The column below reflects the views of the author, and these opinions are neither endorsed nor supported by WisOpinion.com.

The day Speaker Ryan withdrew the American Health Care Act from consideration, there was a wreck on the freeway.

Getting home took a lot longer than usual. At times traffic stopped completely. We were in a parking lot that stretched for miles.

The car in front of me was an Audi A8. Shiny silver and brand new, the four-door version costs about $100,000. Behind me was a city bus. On the day Trump Care vanished, it didn’t matter if you were driving a fancy German sedan, my beat-up Honda SUV, or were sitting in public transportation. You weren’t going anywhere quickly. There was some comfort in the notion that we were all in this stalled procession together.

Finally, I got off the freeway and coasted up my driveway. Safe and home, I thought.

The jabbering geniuses of television journalism were in a celebratory mood. The depredations of the AHCA had been beaten back. We were all safe and home with Obamacare.

The station switched to advertisements for two medications: Harvoni, a medicine for hepatitis C, and Opdiva, for lung cancer.

Then we were back to howls about Trumpcare: a bullet dodged.

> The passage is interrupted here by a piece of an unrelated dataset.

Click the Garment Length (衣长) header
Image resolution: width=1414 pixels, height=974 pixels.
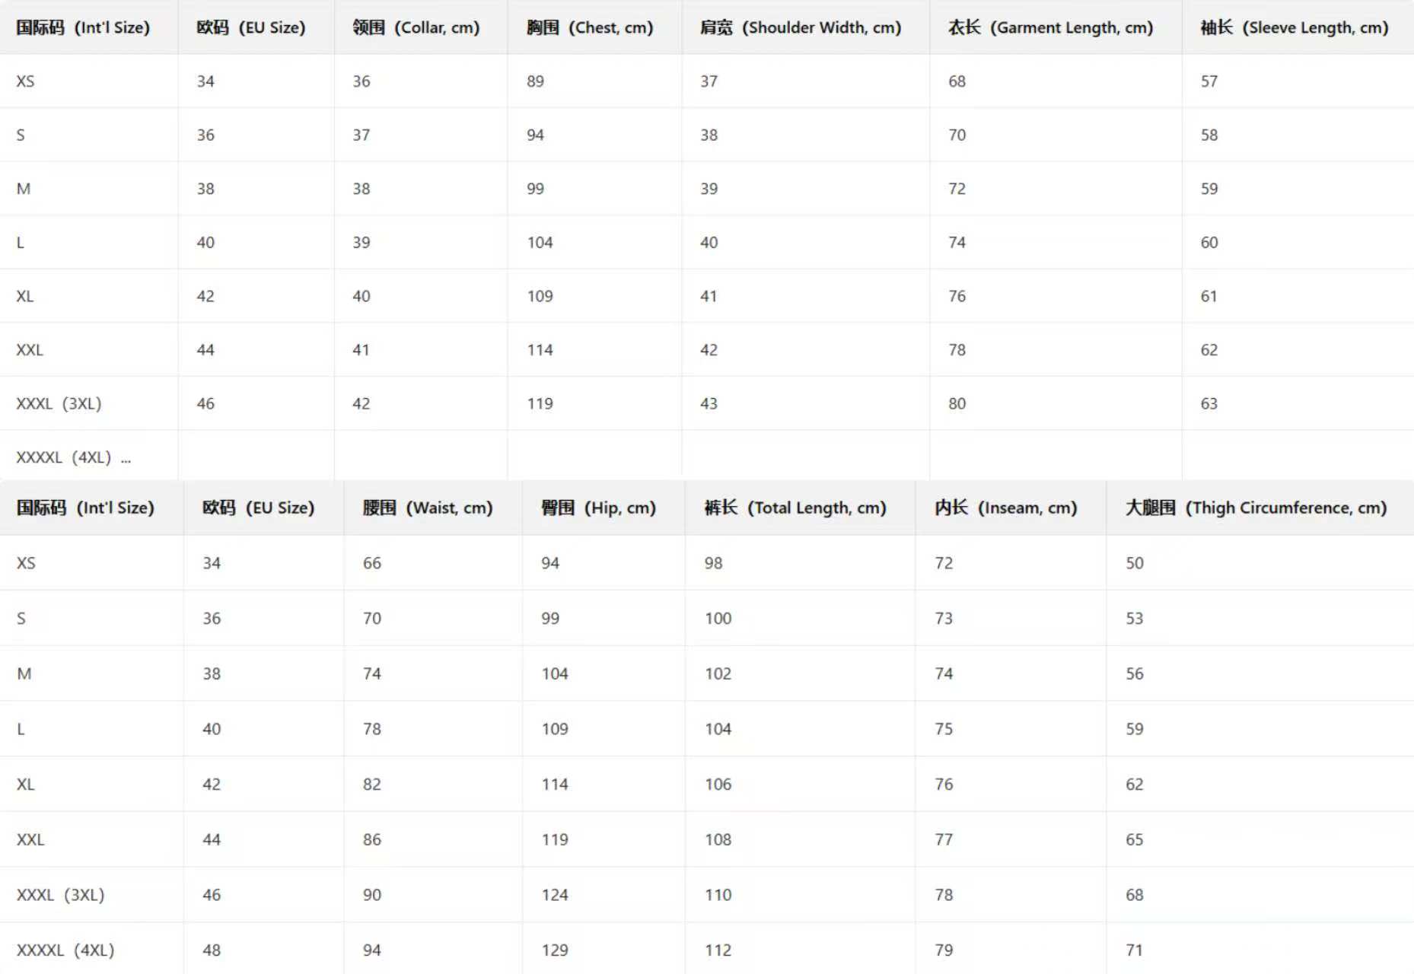click(x=1050, y=28)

I couldn’t stop thinking about hepatitis C, a disease that can lead to liver failure, liver cancer and death. A few keystrokes on my cell phone, and the cost of Harvoni popped up. The wholesale acquisition cost for a single pill is $1,125. If you’re cured in eight weeks that comes to $63,000, not counting doctor visits and lab tests. If you need to continue therapy for twelve weeks the total is $94,500, plus clinic and lab fees.

Opdiva’s a medicine for lung cancer. It’s also used for skin and kidney cancer. The drug costs about $150,000 for the initial treatment, and then $14,000 a month. That’s for lung cancer; for skin cancer, along with another medication called Yervoy, the cost is $256,000 per year.

The average American household income is about $51,000 per year. A medication costing three times that, or a combination that costs five times a family’s income, might as well exist only on the moon.

The problem is, there are no substitutes for these very expensive drugs. If you have high blood pressure, there are many effective – and financially accessible – choices. So also for diabetes, with very good ones costing hundreds of dollars per month. And the same for asthma: hundreds per month will keep you breathing.

Put it this way: if we’re all going home, it doesn’t matter a great deal if we get there in a German luxury car, an old SUV, or a bus. The end result is the same. The Audi may ride better; the Honda may arrive a lot sooner than the bus, but we all get where we want. In the case of lung, kidney or skin cancer, sometimes the alternative to modern medicine is dying.

According to the Kaiser Foundation, over twenty-eight million Americans were without insurance in 2015. If you average that across the entire population, that’s about one in eleven citizens. Put another way, it would be two patients in my clinic per day – except this clinic does not see uninsured patients.

According to the Commonwealth Fund, in 2014 about a tenth of us had insurance with out-of-pocket costs or deductibles so high that we wouldn’t seek medical care until we were desperate.

I’ve read that the Republicans are developing a new and improved proposal that will come along someday. For now, we have Obamacare, which provides some insurance to most of us. You may not like the mode of transportation it offers, but you’re better off with it than being uninsured.

I switched off the television and thought of the people who don’t have any insurance, and the folks who have $10,000 deductibles.

We’ve got to find a way to get everyone on the bus.

— Dr. Richard Weiner has been practicing medicine in Milwaukee since 1989. The former UW Medical School faculty member is the author of the soon to be published legal thriller, Killing Dante.